Espelho da Alma
Magalhãesestava em frente à igreja Matriz de Santo Antônio na histórica e aconchegante cidade de Mateus Leme. A noite era muito fria e a lua e uma lamparina que sempre carregava consigo eram as únicas fontes de luz que o iluminavam. Sempre andava sozinho e já estava acostumado com o olhar assustado das pessoas que certamente o temiam por pensar em quem seria aquele enigmático homem que passava todos os dias e noites por aquelas mesmas veredas em total solidão e sem rumo.

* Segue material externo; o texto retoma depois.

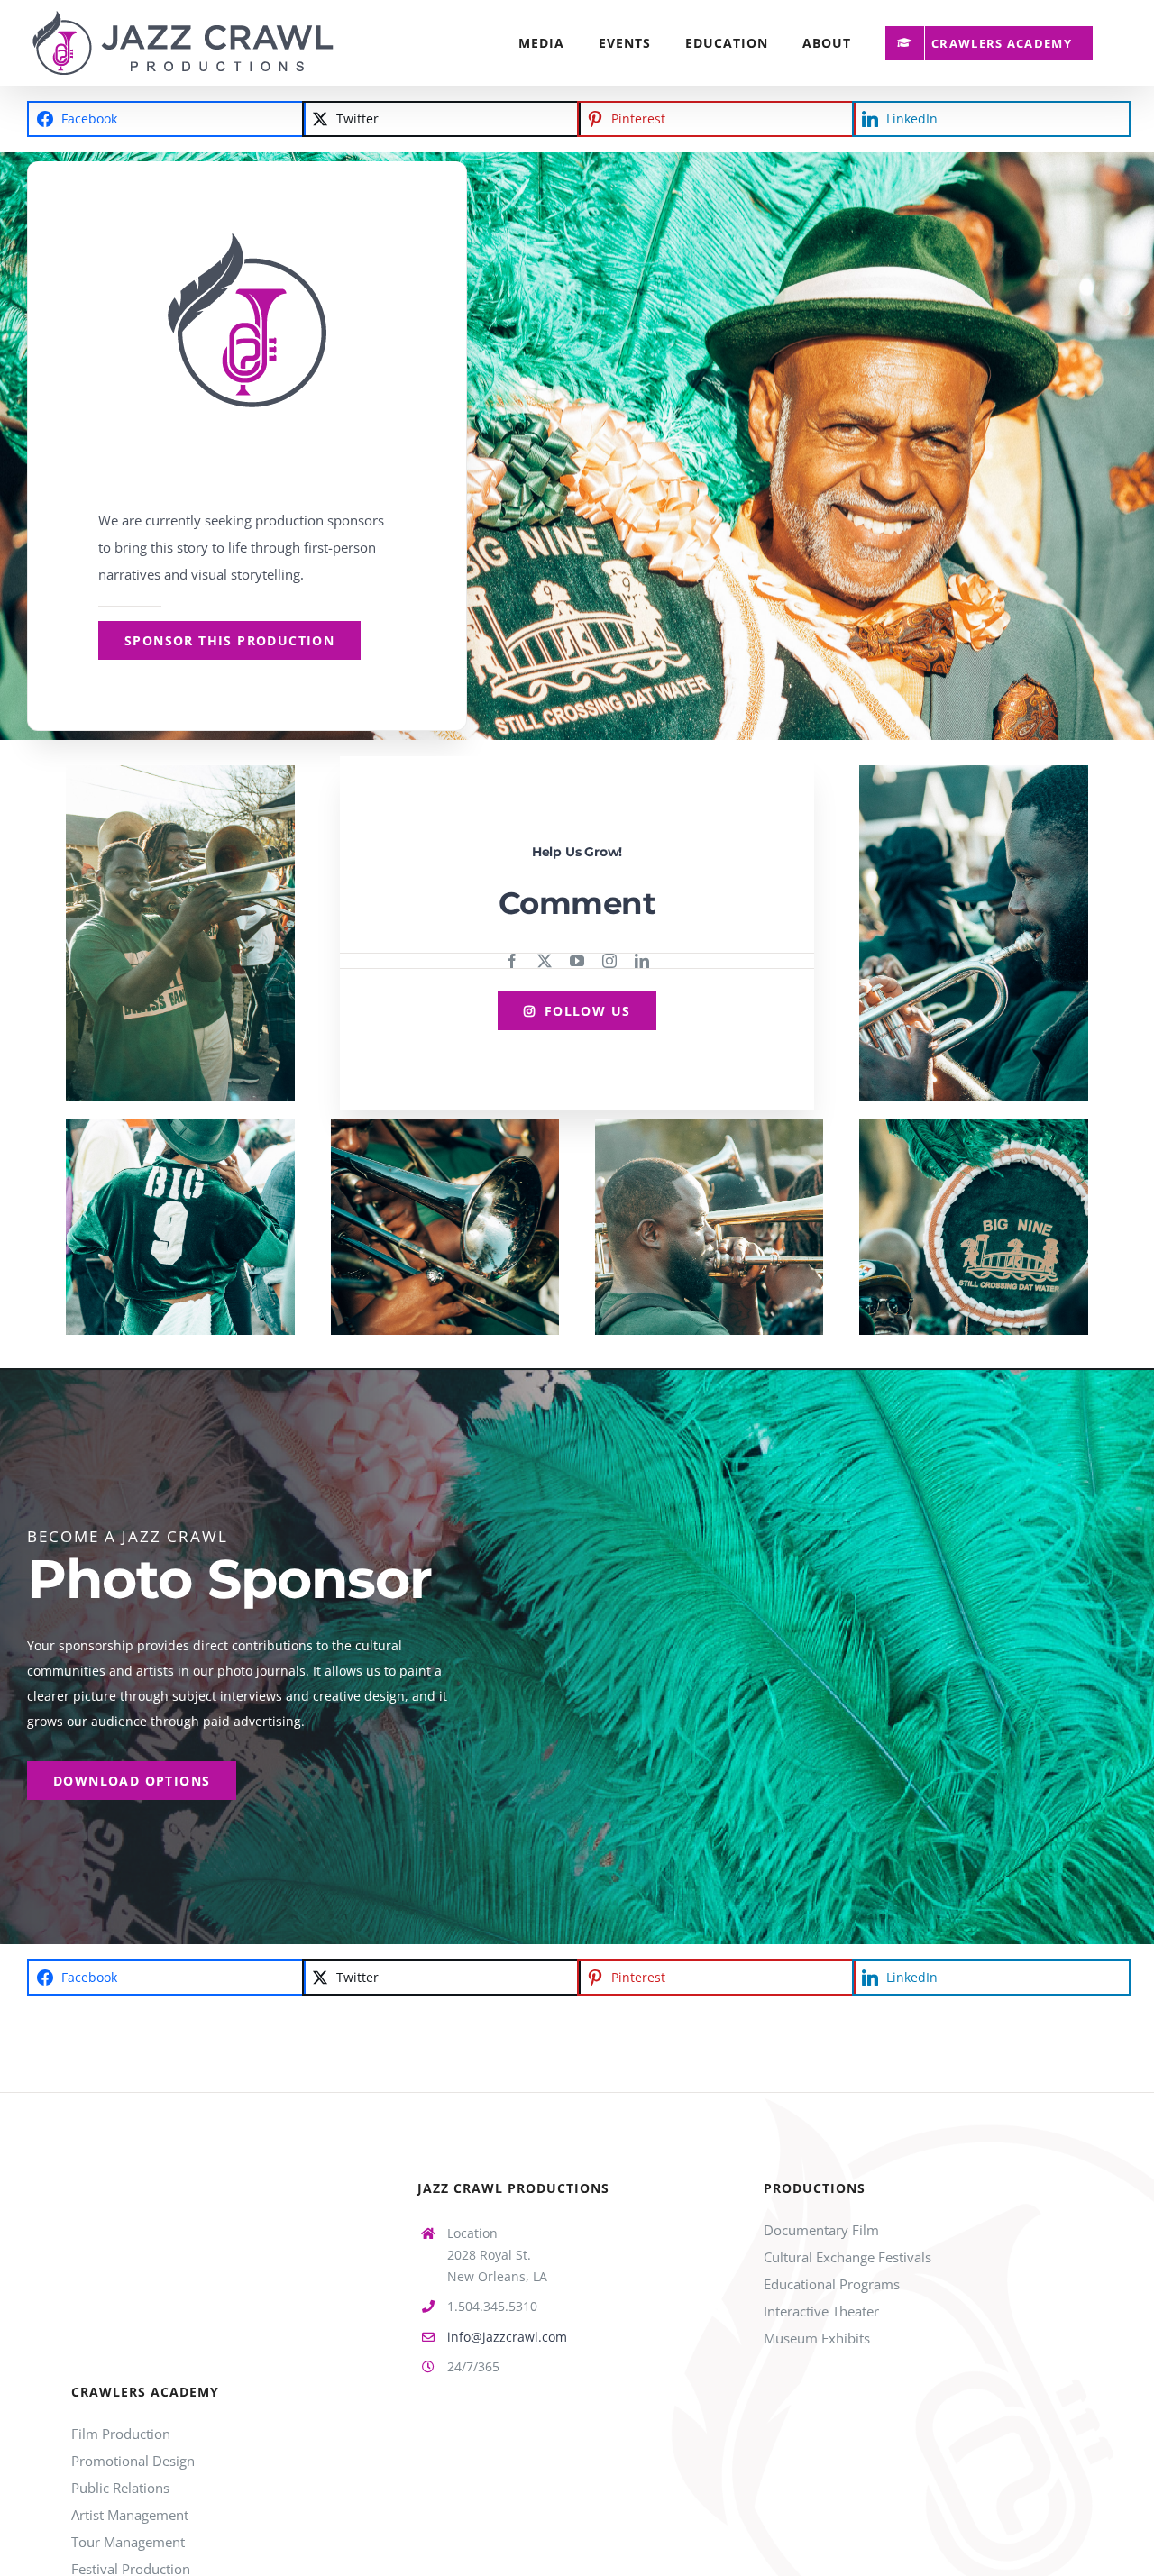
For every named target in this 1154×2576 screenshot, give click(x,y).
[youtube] (577, 961)
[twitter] (544, 961)
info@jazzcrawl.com (507, 2336)
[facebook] (512, 961)
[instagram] (609, 961)
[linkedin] (642, 961)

Sentou-se em um tronco de madeira que servia de banco, para descansar um pouco. O peso das lembranças em sua mente era insuportável. Sentia-se culpado por ter perdido seu último amor, o que o fez entregar-se aos braços da depressão e abandonar seus sonhos e enquanto olhava para o céu na direção em que as torres da igreja apontavam, suplicava por algumas palavras de afeto ou talvez por mãos de algum anjo que lhe ajudasse a reerguer-se.

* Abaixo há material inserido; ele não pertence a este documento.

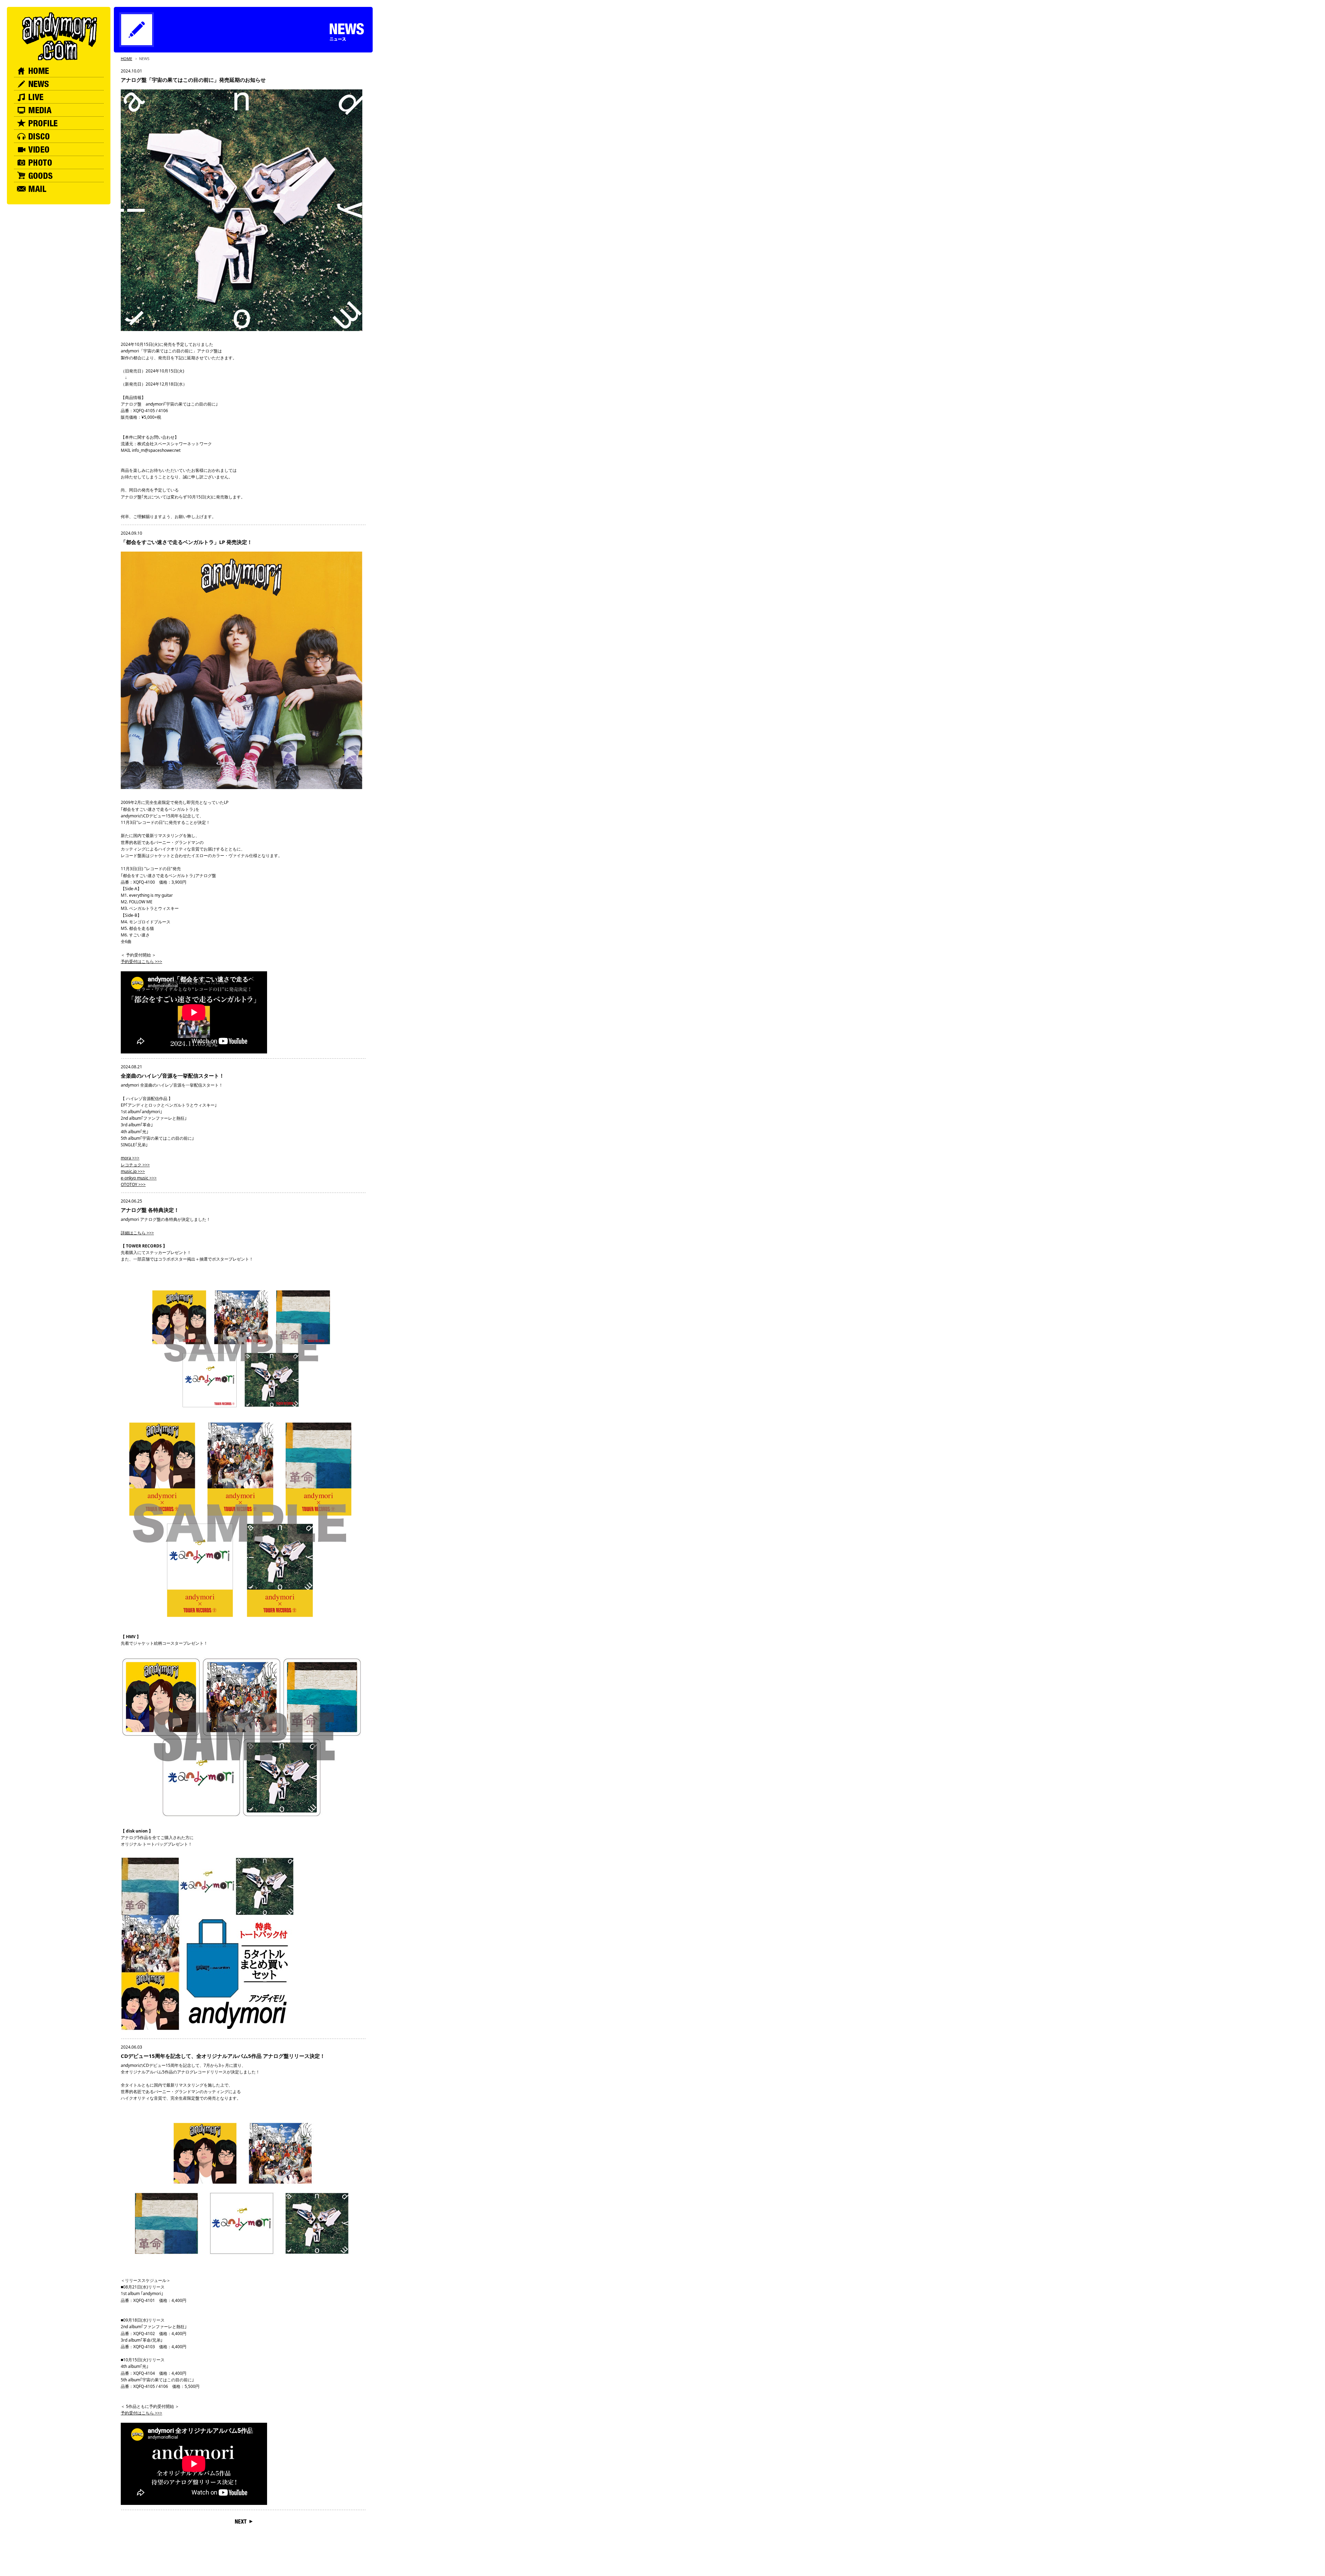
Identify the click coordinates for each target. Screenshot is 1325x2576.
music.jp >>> (133, 1171)
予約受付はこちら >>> (141, 961)
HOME (126, 58)
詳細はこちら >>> (137, 1233)
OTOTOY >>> (133, 1184)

Enquanto a noite trazia a escuridão, o silencio e ninguém mais peregrinava pelas ruas. Magalhaes notou que alguém se aproximava por aquelas ruas desertas, apertadas, feitas de pedras e cercadas de casas antigas por todos os lados e caminhava em sua direção.

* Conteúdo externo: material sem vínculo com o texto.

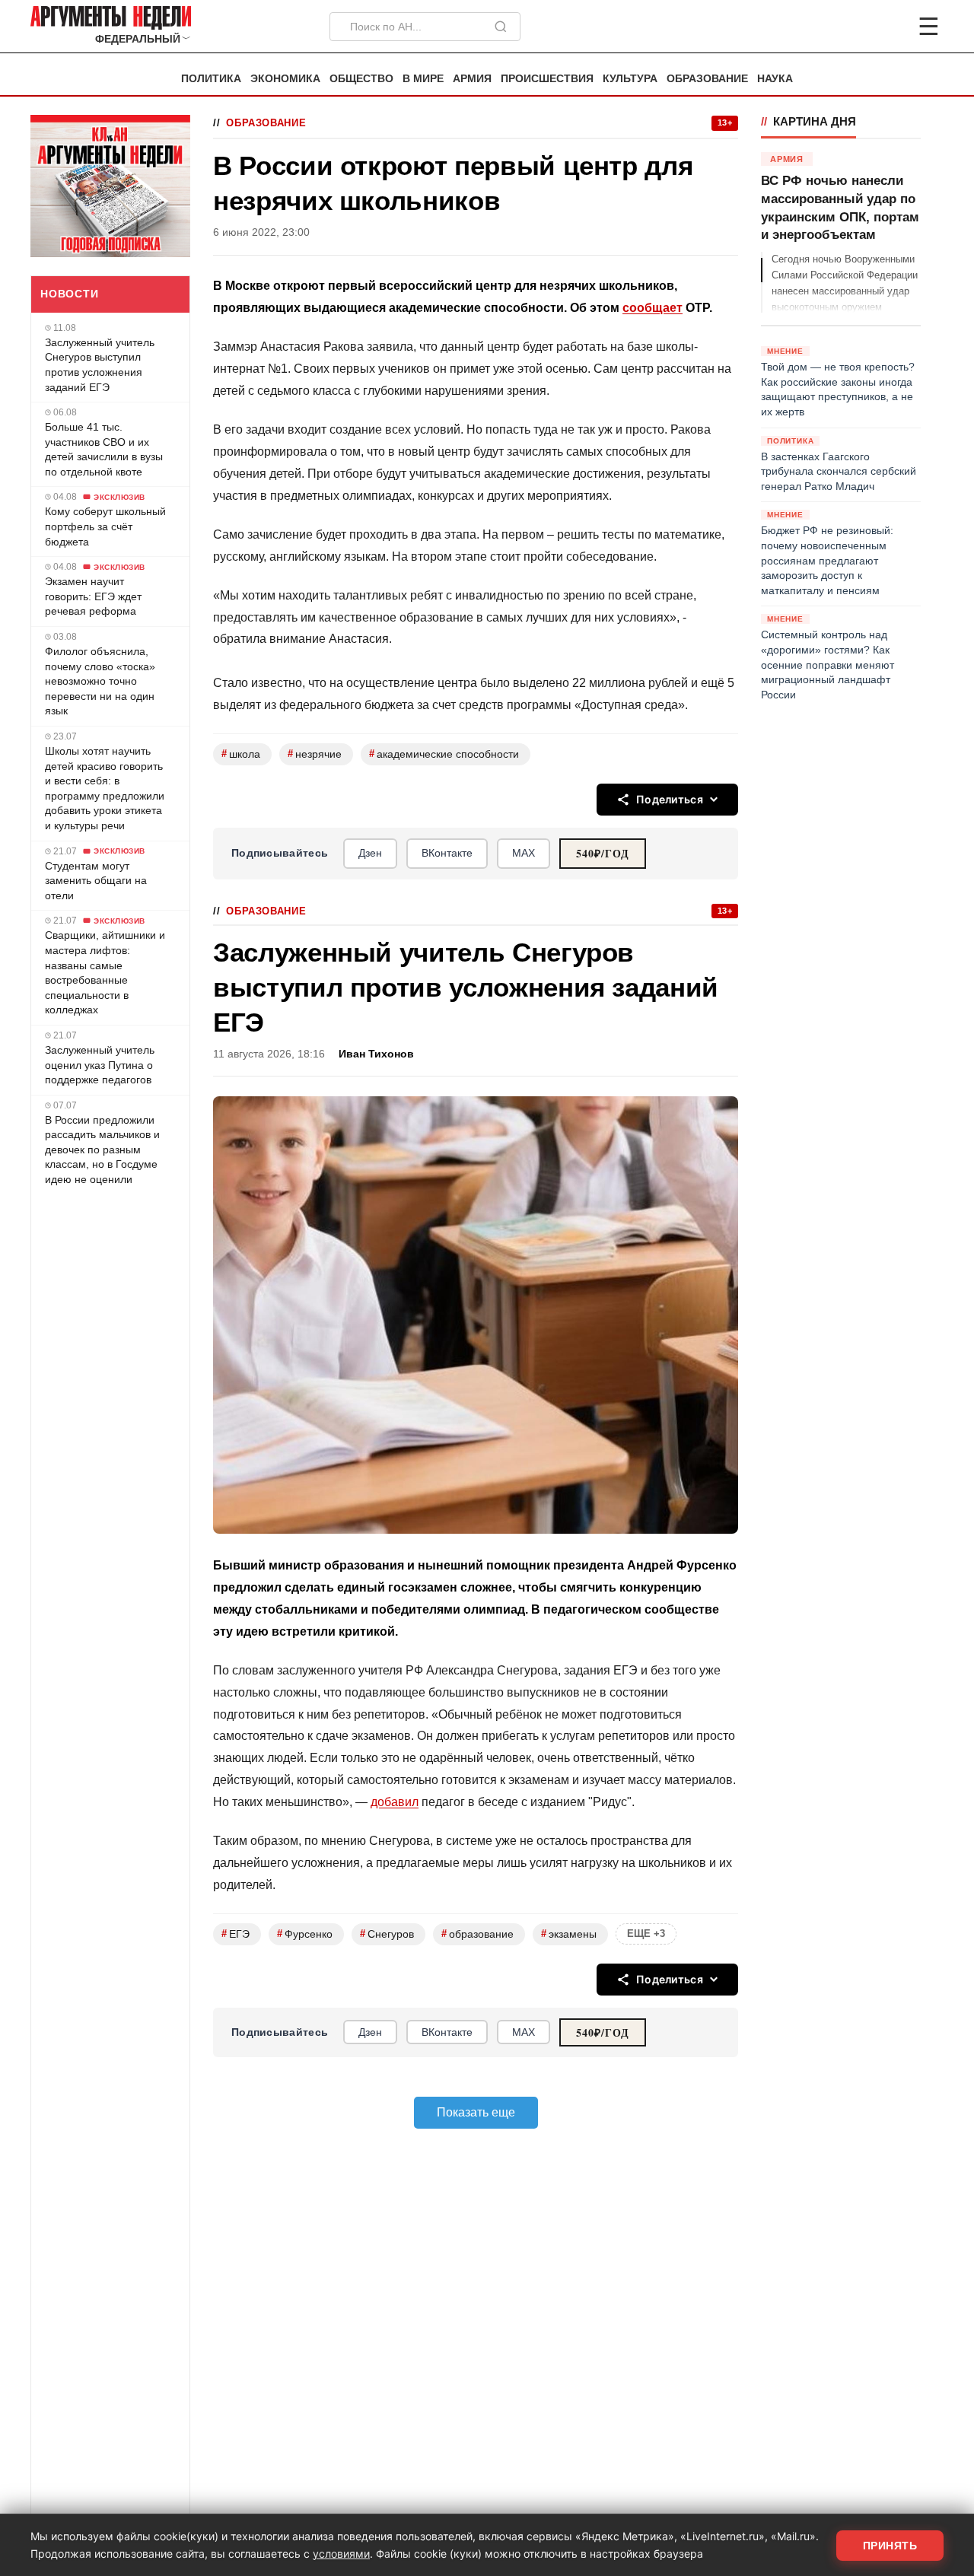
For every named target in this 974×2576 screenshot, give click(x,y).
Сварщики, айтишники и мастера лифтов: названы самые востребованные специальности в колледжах (105, 972)
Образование (707, 78)
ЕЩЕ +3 (646, 1933)
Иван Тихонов (376, 1054)
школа (240, 753)
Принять (890, 2545)
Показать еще (476, 2112)
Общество (361, 78)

Era uma mulher de grandes olhos castanhos, pele branca e longos cabelos negros. Sem se importar com o olhar surpreso e até um pouco assustado de Magalhaes, ergueu seus longos braços delicadamente e cumprimentou-o educadamente pedindo para se sentar ao seu lado. Ele respondeu com um longo olhar e ela interpretou como sendo um sim.
— Desculpe-me, mas não tenho nada para lhe oferecer. – Disse Magalhaes com um sorriso sem graça.
A jovem ficou em silencio durante alguns momentos, mas com um divino sorriso em seus grossos e rosados lábios enquanto olhava para o céu na mesma direção em que ele olhava e fez um comentário sobre as estrelas. Disse que cada amor que surge faz nascer uma estrela e cada uma delas possui um casal de amantes na terra e estas estrelas são na verdade caixinhas onde os anjos guardam nossos momentos com essa pessoa, para que no momento em que deixarmos esse mundo e nos encontrarmos juntos nela, fiquemos recordando tudo o que passamos nesse paraíso... E seu brilho são os olhos de algum anjo colhendo lembranças para guardar...
Magalhaes olhou para o rosto daquela mulher e viu que seus admiráveis olhos também brilhavam.... Ela então trocou a visão de um majestoso céu estrelado pela imagem de seu rosto e o perguntou se ele tinha uma estrela. Ele ficou sem palavras por alguns instantes e como não tinha versos para encantá-la, resolveu contar uma estória que havia acontecido consigo...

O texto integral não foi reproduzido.